Aim: Swap "computer-use agent" for "screen-navigation assistant" everywhere in the records below. Leave everything else unchanged.

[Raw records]
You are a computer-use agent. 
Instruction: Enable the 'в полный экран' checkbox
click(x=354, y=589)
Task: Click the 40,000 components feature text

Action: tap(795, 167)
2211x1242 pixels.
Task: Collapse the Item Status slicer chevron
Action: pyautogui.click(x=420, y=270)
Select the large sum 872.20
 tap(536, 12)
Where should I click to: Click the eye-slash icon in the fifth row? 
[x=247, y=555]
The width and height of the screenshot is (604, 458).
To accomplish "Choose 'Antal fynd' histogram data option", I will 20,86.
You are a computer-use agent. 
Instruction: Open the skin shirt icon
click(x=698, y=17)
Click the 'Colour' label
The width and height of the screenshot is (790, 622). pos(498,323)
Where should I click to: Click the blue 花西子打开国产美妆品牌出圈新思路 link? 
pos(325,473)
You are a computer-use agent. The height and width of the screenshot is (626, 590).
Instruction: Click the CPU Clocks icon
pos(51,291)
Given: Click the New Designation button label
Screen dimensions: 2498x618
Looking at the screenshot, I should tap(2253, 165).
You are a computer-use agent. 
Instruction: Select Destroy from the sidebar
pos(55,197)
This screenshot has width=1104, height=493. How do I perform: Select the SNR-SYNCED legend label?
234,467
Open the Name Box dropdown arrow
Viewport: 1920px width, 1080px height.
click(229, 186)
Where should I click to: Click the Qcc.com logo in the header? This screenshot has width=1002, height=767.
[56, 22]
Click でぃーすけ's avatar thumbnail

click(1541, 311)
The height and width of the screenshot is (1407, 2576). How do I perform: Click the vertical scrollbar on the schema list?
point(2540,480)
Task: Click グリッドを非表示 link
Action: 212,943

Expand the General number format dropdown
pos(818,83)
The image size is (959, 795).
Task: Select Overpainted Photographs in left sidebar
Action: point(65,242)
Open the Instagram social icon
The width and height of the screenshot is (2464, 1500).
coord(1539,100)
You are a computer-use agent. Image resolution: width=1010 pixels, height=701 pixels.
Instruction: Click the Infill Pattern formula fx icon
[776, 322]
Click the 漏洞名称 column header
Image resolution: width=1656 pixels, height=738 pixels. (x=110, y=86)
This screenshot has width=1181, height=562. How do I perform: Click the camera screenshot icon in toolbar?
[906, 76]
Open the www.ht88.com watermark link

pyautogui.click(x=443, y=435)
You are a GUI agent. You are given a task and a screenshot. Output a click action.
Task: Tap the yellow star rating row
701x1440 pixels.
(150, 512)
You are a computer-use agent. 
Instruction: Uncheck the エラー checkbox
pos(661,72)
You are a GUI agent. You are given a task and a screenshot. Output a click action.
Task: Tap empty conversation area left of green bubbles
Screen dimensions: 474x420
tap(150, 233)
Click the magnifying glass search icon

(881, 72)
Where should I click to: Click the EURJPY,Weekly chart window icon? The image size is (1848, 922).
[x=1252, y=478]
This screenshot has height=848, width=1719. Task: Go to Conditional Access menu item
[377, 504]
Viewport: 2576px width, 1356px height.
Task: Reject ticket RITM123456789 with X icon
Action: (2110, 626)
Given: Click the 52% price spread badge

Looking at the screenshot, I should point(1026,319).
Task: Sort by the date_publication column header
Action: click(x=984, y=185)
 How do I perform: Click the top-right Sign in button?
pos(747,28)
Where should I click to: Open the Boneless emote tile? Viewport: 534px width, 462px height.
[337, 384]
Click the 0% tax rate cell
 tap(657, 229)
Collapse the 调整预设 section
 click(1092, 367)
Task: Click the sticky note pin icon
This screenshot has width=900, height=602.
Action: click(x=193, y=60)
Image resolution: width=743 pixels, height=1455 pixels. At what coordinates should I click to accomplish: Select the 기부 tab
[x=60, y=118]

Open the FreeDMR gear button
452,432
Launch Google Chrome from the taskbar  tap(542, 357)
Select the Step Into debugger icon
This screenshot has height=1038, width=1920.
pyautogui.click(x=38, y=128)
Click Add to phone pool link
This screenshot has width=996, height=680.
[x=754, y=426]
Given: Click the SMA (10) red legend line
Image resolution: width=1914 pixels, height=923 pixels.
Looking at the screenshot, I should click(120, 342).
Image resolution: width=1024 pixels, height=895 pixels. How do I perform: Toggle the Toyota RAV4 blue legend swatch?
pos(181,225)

Output for this exercise:
You are a screen-navigation assistant. 
Instruction: Enable the 'в полный экран' checkbox
click(x=354, y=589)
Task: Click the 40,000 components feature text

Action: tap(795, 167)
2211x1242 pixels.
Task: Collapse the Item Status slicer chevron
Action: pyautogui.click(x=420, y=270)
Select the large sum 872.20
 tap(536, 12)
Where should I click to: Click the eye-slash icon in the fifth row? 
[x=247, y=555]
The width and height of the screenshot is (604, 458).
To accomplish "Choose 'Antal fynd' histogram data option", I will 20,86.
You are a screen-navigation assistant. 
Instruction: Open the skin shirt icon
click(x=698, y=17)
Click the 'Colour' label
The width and height of the screenshot is (790, 622). pos(498,323)
Where should I click to: Click the blue 花西子打开国产美妆品牌出圈新思路 link? 
pos(325,473)
You are a screen-navigation assistant. The height and width of the screenshot is (626, 590).
Instruction: Click the CPU Clocks icon
pos(51,291)
Given: Click the New Designation button label
Screen dimensions: 2498x618
Looking at the screenshot, I should tap(2253, 165).
You are a screen-navigation assistant. 
Instruction: Select Destroy from the sidebar
pos(55,197)
This screenshot has width=1104, height=493. How do I perform: Select the SNR-SYNCED legend label?
234,467
Open the Name Box dropdown arrow
Viewport: 1920px width, 1080px height.
click(229, 186)
Where should I click to: Click the Qcc.com logo in the header? This screenshot has width=1002, height=767.
[56, 22]
Click でぃーすけ's avatar thumbnail

click(1541, 311)
The height and width of the screenshot is (1407, 2576). How do I perform: Click the vertical scrollbar on the schema list?
point(2540,480)
Task: Click グリッドを非表示 link
Action: 212,943

Expand the General number format dropdown
pos(818,83)
The image size is (959, 795).
Task: Select Overpainted Photographs in left sidebar
Action: point(65,242)
Open the Instagram social icon
The width and height of the screenshot is (2464, 1500).
coord(1539,100)
You are a screen-navigation assistant. Image resolution: width=1010 pixels, height=701 pixels.
Instruction: Click the Infill Pattern formula fx icon
[776, 322]
Click the 漏洞名称 column header
Image resolution: width=1656 pixels, height=738 pixels. (x=110, y=86)
This screenshot has width=1181, height=562. How do I perform: Click the camera screenshot icon in toolbar?
[906, 76]
Open the www.ht88.com watermark link

pyautogui.click(x=443, y=435)
You are a GUI agent. You are given a task and a screenshot. Output a click action.
Task: Tap the yellow star rating row
701x1440 pixels.
(150, 512)
You are a screen-navigation assistant. 
Instruction: Uncheck the エラー checkbox
pos(661,72)
You are a GUI agent. You are given a task and a screenshot. Output a click action.
Task: Tap empty conversation area left of green bubbles
Screen dimensions: 474x420
tap(150, 233)
Click the magnifying glass search icon

(881, 72)
Where should I click to: Click the EURJPY,Weekly chart window icon? The image size is (1848, 922).
[x=1252, y=478]
This screenshot has height=848, width=1719. Task: Go to Conditional Access menu item
[377, 504]
Viewport: 2576px width, 1356px height.
Task: Reject ticket RITM123456789 with X icon
Action: (2110, 626)
Given: Click the 52% price spread badge

Looking at the screenshot, I should point(1026,319).
Task: Sort by the date_publication column header
Action: click(x=984, y=185)
 How do I perform: Click the top-right Sign in button?
pos(747,28)
Where should I click to: Open the Boneless emote tile? Viewport: 534px width, 462px height.
[337, 384]
Click the 0% tax rate cell
 tap(657, 229)
Collapse the 调整预设 section
 click(1092, 367)
Task: Click the sticky note pin icon
This screenshot has width=900, height=602.
Action: click(x=193, y=60)
Image resolution: width=743 pixels, height=1455 pixels. At what coordinates should I click to accomplish: Select the 기부 tab
[x=60, y=118]

Open the FreeDMR gear button
452,432
Launch Google Chrome from the taskbar  tap(542, 357)
Select the Step Into debugger icon
This screenshot has height=1038, width=1920.
pyautogui.click(x=38, y=128)
Click Add to phone pool link
This screenshot has width=996, height=680.
[x=754, y=426]
Given: Click the SMA (10) red legend line
Image resolution: width=1914 pixels, height=923 pixels.
Looking at the screenshot, I should click(120, 342).
Image resolution: width=1024 pixels, height=895 pixels. How do I perform: Toggle the Toyota RAV4 blue legend swatch?
pos(181,225)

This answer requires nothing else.